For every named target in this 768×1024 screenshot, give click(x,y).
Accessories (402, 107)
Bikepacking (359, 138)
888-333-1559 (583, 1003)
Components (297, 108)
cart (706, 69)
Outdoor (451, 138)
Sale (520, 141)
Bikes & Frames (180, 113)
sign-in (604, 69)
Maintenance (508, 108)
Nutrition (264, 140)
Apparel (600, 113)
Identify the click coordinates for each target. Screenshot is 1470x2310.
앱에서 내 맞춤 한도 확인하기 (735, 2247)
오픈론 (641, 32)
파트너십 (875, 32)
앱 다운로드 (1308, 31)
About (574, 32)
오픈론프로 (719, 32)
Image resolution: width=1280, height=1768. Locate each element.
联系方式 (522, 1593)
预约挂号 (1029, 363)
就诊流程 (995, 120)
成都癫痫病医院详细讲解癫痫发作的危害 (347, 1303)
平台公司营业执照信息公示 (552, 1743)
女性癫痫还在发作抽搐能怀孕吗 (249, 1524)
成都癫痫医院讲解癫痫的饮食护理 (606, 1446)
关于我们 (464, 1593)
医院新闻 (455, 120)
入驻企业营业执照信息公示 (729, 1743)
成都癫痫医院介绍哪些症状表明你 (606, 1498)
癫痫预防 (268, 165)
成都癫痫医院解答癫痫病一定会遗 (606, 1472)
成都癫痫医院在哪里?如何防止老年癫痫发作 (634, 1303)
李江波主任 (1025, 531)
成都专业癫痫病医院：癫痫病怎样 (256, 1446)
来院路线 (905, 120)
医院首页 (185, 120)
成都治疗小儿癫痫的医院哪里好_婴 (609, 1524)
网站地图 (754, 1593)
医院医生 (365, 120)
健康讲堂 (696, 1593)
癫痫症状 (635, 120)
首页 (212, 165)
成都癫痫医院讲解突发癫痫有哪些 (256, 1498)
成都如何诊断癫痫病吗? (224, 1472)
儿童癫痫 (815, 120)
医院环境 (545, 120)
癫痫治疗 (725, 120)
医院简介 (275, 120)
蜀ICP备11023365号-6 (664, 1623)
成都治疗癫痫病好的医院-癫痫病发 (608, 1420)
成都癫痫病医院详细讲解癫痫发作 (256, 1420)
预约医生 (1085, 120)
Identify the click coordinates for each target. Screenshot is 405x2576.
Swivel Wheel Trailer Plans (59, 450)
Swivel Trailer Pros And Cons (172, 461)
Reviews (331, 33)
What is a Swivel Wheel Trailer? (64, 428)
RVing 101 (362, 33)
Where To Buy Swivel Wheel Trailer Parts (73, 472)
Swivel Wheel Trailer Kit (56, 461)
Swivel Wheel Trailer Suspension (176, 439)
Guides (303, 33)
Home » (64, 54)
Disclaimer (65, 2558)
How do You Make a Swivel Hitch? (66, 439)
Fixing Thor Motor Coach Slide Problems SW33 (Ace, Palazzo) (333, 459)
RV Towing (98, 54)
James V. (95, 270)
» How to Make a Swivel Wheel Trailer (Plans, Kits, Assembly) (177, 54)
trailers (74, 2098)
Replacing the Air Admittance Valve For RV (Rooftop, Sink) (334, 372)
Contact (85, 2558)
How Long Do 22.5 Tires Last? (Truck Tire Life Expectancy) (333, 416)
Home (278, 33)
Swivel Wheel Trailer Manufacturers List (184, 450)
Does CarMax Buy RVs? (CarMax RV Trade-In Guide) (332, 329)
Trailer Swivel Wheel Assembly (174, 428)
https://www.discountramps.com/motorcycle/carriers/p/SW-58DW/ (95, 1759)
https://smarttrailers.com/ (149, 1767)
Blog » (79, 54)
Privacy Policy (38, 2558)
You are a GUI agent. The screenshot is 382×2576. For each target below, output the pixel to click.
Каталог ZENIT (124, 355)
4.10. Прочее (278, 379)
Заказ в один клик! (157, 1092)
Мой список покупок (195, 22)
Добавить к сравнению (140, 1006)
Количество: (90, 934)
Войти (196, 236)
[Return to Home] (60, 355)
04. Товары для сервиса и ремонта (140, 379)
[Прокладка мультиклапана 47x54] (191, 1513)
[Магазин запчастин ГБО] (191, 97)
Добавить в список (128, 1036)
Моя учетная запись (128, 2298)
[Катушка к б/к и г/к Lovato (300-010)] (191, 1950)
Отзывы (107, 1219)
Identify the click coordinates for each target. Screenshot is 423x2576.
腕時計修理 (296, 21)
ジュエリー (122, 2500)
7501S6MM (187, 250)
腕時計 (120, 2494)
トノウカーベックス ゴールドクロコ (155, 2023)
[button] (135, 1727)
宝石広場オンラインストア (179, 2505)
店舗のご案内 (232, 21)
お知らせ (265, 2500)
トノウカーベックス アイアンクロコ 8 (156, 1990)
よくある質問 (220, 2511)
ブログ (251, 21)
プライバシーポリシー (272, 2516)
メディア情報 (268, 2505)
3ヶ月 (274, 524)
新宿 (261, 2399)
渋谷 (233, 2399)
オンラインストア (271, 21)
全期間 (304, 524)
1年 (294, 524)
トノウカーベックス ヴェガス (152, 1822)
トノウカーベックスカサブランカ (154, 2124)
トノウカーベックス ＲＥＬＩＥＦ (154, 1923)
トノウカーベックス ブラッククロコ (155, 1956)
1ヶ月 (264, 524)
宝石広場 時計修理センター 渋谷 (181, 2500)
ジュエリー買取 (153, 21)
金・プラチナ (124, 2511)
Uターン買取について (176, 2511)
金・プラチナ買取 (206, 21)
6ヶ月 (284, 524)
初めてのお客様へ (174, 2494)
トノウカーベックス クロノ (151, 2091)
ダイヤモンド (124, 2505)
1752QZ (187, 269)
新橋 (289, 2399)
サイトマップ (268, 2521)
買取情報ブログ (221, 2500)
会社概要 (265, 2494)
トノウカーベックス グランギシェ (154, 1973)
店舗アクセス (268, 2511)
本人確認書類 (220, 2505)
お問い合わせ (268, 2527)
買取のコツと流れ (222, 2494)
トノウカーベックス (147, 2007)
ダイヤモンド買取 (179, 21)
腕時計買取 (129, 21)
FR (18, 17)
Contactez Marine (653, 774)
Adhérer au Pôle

===============

> [Your goal]:
Reproduce exactly the lines of the records above from the one with "Outdoor (451, 138)" to the one with "파트너십 (875, 32)", both included, and leave out everything else.

> [Your solution]:
Outdoor (451, 138)
Sale (520, 141)
Bikes & Frames (180, 113)
sign-in (604, 69)
Maintenance (508, 108)
Nutrition (264, 140)
Apparel (600, 113)
Identify the click coordinates for each target. Screenshot is 1470x2310.
앱에서 내 맞춤 한도 확인하기 (735, 2247)
오픈론 (641, 32)
파트너십 (875, 32)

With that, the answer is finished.